Napisano Ponad rok temu
Nie dawno coś się zdarzyło i aikido się skończyło . Powodów było mnóstwo, ale ten najważniejszy, ukryty najbardziej, nigdy nie ujrzał światła dziennego. Po prostu pewnego dnia otrzymuję bana na treningi -wszyscy zdziwieni (nie wiadomo czy ja bardziej, czy koledzy z maty), argumentacja marna. Mam do Was pytanie: co trzeba u Was zrobić, żeby wylecieć z sekcji?
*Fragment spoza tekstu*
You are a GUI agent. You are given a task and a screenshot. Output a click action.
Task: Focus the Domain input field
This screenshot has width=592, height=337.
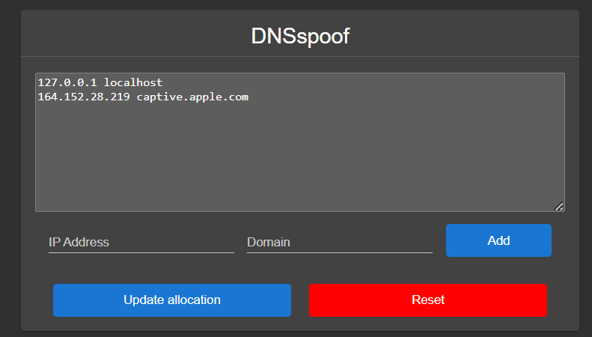tap(339, 242)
U nas wystarczyło ledwie czyjeś "widzimisie" i taki był dla mnie koniec aiki dla (a niestety mamy tylko jedną szkołę w mieście). Szkoda-bo niestety nic nie jest takie jak aikido. Jak się jeszcze kiedyś w życiu zdarzy możliwość to powrócę do treningów...
Napisano Ponad rok temu
Ale to kolejne pytanie: co jest "tymczasowym zamiennikiem" dla aikido? Chodzi o to aby rozwiać się w podobny sposób. Pewnie nic, ale może coś doradzicie...?
Napisano Ponad rok temu
Napisano Ponad rok temu
Napisano Ponad rok temu
Raz został zawieszony za uderzenie innego ćwiczącego, za drugim razem podszedł do egzaminu u innego mistrza nie mając na to zgody i został wyrzucony.
Byłem też kiedyś świadkiem wyrzucenia ćwiczącego gościnnie czarnego pasa z maty, ponieważ robił techniki po swojemu i zaczął się spierać z sensei.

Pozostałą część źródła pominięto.